Problem: Each line in the data holding "tweet" should be listed.

Records provided:
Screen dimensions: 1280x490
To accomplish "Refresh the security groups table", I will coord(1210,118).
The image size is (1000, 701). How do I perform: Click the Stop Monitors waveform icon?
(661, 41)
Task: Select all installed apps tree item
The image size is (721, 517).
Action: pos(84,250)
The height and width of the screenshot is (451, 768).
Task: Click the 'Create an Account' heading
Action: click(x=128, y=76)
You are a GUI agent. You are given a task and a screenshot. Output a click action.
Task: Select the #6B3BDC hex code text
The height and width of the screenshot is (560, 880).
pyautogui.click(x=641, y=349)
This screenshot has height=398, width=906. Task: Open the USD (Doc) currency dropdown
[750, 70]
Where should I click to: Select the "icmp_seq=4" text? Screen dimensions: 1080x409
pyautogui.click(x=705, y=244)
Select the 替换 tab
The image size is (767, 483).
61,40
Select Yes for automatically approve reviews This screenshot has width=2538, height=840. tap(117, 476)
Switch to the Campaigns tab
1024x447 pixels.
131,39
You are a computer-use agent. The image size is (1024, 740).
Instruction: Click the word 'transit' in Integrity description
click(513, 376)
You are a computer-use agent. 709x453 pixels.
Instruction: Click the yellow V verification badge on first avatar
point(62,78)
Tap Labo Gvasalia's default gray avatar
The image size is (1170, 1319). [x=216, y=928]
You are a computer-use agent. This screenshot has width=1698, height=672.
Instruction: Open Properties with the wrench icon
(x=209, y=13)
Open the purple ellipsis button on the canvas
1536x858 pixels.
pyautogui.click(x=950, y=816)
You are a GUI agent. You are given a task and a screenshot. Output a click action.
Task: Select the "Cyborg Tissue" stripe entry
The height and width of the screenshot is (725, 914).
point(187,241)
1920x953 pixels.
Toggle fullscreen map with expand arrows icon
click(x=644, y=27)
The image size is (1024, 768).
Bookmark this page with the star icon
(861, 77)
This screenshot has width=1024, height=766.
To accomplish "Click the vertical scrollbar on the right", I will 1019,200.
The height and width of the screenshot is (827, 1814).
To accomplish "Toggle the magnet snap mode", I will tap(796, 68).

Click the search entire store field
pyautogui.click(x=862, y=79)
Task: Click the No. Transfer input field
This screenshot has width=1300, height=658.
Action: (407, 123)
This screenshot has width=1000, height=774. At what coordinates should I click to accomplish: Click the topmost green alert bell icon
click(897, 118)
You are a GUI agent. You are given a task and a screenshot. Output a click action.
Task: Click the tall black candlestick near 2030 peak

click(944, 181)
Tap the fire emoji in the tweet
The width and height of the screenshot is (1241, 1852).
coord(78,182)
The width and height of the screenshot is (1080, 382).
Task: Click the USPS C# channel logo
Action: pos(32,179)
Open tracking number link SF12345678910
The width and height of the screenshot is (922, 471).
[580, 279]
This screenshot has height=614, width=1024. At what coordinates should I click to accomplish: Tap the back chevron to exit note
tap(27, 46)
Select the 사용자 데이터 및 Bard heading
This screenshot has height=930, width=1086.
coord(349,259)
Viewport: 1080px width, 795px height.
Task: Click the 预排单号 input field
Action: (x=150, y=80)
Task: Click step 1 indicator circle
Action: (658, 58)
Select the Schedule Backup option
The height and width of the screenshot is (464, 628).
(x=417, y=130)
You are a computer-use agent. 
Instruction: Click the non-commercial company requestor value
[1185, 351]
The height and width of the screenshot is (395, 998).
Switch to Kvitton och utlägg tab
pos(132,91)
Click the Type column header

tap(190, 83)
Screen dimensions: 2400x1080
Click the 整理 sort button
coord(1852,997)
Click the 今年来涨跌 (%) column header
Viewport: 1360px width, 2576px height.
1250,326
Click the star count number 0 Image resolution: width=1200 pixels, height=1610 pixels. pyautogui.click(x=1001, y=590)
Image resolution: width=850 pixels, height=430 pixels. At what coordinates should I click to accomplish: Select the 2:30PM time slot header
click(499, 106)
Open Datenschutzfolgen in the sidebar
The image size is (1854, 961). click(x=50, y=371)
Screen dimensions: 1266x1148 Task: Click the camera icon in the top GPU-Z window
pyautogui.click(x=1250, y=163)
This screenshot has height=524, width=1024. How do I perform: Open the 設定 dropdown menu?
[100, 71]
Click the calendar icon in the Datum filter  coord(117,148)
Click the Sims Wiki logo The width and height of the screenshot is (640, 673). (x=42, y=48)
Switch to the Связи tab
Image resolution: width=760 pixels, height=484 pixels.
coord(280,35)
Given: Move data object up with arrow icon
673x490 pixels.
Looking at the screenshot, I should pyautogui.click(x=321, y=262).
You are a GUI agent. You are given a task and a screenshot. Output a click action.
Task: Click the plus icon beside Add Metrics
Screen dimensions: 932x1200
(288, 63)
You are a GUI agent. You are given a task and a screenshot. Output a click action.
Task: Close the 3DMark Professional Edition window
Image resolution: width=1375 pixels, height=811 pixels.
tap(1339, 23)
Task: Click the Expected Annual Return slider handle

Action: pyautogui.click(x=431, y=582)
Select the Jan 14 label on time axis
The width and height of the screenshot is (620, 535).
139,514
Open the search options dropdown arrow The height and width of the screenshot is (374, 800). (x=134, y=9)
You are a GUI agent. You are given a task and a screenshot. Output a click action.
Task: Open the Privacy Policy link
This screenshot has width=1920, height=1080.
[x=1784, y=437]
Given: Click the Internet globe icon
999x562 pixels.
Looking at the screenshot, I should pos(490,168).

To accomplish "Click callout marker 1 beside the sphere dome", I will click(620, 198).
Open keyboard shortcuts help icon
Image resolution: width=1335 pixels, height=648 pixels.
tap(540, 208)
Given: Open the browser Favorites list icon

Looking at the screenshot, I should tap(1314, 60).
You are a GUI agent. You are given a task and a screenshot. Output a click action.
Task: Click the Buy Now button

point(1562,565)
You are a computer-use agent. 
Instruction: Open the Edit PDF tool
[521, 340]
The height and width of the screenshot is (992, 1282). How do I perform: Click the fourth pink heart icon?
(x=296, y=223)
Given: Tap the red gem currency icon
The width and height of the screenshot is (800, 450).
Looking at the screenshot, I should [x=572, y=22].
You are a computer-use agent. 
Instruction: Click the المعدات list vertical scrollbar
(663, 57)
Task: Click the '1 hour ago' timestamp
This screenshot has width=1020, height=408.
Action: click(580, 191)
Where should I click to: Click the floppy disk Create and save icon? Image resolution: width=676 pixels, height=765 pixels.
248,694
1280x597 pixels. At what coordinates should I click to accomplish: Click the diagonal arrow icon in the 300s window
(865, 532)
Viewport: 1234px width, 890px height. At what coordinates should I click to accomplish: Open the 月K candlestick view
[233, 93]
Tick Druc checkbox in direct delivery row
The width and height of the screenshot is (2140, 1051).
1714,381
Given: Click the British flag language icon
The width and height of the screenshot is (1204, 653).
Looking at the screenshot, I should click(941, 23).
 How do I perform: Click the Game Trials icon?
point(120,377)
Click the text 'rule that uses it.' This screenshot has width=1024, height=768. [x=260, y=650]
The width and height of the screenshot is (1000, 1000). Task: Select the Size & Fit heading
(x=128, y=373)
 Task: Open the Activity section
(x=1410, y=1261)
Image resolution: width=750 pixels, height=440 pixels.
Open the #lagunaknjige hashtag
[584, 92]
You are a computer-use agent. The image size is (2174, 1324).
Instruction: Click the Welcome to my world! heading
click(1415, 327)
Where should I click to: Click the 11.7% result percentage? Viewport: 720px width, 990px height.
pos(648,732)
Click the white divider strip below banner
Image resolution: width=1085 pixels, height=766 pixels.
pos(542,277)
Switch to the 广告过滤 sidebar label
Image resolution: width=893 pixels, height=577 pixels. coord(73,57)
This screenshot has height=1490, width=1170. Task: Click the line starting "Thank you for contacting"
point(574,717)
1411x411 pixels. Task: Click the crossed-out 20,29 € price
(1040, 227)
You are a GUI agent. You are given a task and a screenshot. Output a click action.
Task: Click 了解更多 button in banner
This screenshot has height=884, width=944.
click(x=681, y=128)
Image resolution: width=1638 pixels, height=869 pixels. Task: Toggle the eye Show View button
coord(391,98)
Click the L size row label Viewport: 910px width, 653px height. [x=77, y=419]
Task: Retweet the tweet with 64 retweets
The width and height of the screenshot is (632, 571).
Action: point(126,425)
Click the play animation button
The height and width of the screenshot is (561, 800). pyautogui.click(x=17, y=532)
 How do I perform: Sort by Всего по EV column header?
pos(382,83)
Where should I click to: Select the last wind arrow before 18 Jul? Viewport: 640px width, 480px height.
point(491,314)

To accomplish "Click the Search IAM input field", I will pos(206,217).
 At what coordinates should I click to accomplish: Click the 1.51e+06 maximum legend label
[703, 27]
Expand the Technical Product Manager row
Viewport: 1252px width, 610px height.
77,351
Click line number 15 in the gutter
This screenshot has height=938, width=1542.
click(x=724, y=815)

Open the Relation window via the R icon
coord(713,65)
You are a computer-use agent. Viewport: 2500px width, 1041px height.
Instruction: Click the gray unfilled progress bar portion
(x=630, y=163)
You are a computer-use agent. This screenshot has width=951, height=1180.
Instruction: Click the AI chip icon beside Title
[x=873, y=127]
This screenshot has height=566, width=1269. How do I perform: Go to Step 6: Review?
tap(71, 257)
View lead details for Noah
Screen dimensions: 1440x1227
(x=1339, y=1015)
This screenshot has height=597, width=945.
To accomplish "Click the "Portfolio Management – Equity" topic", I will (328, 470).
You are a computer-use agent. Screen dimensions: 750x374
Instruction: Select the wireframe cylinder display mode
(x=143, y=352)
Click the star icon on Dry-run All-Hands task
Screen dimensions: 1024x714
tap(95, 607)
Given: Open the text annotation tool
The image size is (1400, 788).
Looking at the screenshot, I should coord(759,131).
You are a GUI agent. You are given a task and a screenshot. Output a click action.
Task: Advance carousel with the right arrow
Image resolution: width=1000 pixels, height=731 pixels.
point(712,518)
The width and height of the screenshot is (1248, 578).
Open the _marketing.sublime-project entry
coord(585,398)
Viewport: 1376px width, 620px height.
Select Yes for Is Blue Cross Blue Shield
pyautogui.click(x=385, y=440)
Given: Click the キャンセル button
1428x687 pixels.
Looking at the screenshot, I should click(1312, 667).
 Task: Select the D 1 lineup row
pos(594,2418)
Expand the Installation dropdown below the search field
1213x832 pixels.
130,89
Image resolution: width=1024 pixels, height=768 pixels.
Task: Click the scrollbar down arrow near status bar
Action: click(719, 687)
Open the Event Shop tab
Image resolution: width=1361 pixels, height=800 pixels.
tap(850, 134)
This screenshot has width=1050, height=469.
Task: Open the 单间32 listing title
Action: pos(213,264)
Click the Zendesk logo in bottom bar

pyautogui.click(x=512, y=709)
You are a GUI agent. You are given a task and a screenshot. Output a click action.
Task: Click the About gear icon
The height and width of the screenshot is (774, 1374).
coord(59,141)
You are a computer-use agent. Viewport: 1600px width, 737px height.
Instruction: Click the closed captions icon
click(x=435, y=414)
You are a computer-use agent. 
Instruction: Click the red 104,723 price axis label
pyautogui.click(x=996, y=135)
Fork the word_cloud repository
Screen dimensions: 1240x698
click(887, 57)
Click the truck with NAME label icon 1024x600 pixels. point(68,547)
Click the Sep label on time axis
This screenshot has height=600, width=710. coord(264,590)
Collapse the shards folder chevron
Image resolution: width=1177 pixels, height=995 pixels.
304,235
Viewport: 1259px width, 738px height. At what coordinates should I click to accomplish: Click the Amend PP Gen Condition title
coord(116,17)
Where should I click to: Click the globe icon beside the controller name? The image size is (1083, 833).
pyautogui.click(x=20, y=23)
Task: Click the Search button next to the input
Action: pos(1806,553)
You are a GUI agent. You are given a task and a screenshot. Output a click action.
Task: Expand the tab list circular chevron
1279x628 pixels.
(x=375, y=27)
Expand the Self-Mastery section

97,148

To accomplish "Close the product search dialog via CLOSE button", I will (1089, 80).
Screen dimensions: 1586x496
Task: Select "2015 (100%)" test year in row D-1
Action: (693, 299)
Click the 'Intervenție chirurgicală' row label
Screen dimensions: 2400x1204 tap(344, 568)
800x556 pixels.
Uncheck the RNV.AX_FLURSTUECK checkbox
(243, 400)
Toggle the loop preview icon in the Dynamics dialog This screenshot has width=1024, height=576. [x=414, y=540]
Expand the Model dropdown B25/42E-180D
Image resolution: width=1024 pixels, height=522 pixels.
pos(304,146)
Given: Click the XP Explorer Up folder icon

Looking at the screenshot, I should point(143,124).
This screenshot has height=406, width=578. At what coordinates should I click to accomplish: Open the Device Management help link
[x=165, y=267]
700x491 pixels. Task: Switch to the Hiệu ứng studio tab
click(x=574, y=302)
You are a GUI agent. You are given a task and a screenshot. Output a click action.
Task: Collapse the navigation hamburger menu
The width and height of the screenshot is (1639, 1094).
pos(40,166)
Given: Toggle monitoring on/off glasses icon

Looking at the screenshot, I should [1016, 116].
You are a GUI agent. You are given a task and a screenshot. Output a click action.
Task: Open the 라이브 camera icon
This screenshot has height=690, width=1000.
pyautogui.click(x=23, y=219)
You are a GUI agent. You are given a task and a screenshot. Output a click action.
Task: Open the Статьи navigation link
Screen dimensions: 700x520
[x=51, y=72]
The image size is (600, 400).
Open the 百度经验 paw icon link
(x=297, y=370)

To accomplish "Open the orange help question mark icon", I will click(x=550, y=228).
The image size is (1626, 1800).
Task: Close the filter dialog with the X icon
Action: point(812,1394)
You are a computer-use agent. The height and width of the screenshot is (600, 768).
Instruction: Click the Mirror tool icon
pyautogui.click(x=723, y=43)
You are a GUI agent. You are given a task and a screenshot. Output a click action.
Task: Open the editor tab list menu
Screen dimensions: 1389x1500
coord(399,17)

Solution:
Tap the fire emoji in the tweet
Task: Retweet the tweet with 64 retweets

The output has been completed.